The expected answer comprises all lines from the entries that contain the string "Dictionnaire".

[Data supplied — start]

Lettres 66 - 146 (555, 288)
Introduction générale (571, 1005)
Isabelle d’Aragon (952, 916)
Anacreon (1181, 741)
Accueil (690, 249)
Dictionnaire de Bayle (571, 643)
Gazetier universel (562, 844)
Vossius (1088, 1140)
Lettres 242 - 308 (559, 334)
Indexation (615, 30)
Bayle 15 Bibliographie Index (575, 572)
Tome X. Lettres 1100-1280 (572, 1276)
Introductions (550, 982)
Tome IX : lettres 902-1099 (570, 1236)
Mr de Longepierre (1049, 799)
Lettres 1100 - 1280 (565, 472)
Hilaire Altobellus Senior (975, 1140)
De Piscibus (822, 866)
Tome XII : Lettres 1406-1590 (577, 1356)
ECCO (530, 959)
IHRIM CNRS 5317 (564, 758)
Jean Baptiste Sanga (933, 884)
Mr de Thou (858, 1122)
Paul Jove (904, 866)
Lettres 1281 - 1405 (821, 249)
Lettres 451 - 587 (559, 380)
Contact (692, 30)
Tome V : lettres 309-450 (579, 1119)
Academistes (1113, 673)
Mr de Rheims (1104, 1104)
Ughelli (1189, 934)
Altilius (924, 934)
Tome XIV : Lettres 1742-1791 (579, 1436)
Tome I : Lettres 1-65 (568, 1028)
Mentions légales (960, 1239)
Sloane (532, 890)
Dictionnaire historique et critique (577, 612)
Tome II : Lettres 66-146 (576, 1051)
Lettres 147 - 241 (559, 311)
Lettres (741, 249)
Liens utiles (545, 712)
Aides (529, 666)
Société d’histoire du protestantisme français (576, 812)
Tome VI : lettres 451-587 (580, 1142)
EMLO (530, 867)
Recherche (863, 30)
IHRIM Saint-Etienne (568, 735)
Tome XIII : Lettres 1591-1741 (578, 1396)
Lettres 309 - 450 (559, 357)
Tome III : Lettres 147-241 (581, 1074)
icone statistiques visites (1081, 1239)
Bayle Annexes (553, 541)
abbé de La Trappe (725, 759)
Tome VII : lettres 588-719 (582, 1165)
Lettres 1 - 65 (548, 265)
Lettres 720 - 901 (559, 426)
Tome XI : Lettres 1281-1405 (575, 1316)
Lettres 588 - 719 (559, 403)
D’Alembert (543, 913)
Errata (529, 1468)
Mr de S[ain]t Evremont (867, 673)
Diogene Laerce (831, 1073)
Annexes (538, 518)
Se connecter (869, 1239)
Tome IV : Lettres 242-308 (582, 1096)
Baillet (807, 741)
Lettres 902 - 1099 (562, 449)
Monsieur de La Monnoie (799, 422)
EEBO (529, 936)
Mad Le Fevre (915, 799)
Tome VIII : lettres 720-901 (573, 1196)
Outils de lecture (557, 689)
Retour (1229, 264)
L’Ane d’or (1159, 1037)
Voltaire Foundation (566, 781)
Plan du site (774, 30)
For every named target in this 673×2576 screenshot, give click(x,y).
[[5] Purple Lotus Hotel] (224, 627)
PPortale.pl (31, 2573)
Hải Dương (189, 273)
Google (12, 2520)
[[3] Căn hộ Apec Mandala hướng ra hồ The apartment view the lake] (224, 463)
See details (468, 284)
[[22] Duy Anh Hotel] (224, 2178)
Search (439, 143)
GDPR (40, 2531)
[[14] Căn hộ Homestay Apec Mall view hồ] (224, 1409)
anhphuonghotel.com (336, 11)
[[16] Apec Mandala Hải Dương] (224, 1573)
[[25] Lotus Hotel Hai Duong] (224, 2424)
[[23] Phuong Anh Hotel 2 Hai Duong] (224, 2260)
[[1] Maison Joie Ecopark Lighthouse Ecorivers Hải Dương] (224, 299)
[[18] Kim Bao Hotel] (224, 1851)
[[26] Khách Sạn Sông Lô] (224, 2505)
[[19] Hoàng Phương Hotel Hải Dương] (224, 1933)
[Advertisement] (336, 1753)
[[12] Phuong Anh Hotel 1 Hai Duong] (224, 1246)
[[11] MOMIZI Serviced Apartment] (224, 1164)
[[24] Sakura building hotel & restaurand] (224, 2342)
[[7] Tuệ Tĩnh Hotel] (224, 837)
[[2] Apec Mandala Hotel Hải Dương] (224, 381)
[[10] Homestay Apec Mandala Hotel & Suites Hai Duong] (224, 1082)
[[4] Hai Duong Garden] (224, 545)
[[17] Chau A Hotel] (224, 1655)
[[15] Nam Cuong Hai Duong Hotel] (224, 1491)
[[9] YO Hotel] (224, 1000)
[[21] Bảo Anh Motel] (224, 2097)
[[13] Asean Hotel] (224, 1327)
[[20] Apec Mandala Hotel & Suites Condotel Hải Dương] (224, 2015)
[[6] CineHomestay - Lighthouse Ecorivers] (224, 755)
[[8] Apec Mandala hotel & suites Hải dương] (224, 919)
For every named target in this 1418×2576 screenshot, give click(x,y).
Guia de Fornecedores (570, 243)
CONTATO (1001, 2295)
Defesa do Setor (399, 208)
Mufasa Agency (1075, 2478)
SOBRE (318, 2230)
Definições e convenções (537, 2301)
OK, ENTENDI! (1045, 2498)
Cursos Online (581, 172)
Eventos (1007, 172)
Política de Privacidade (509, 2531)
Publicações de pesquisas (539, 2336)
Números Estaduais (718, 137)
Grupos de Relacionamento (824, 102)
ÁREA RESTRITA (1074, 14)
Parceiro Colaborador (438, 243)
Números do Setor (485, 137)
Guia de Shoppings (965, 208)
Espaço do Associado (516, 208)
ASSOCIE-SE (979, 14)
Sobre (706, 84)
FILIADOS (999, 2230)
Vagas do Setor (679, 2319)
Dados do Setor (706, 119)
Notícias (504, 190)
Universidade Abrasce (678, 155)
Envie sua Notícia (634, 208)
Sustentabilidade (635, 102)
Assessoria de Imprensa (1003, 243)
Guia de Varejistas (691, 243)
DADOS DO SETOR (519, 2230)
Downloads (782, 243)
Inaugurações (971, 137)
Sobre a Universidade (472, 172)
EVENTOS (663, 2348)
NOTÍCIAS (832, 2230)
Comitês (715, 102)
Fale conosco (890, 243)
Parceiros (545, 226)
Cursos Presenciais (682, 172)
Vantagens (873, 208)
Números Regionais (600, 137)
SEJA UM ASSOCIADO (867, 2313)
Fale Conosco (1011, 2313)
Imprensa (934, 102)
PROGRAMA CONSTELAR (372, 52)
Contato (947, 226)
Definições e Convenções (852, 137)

[Data supplied — finish]

- Result of this task
Dictionnaire de Bayle (571, 643)
Dictionnaire historique et critique (577, 612)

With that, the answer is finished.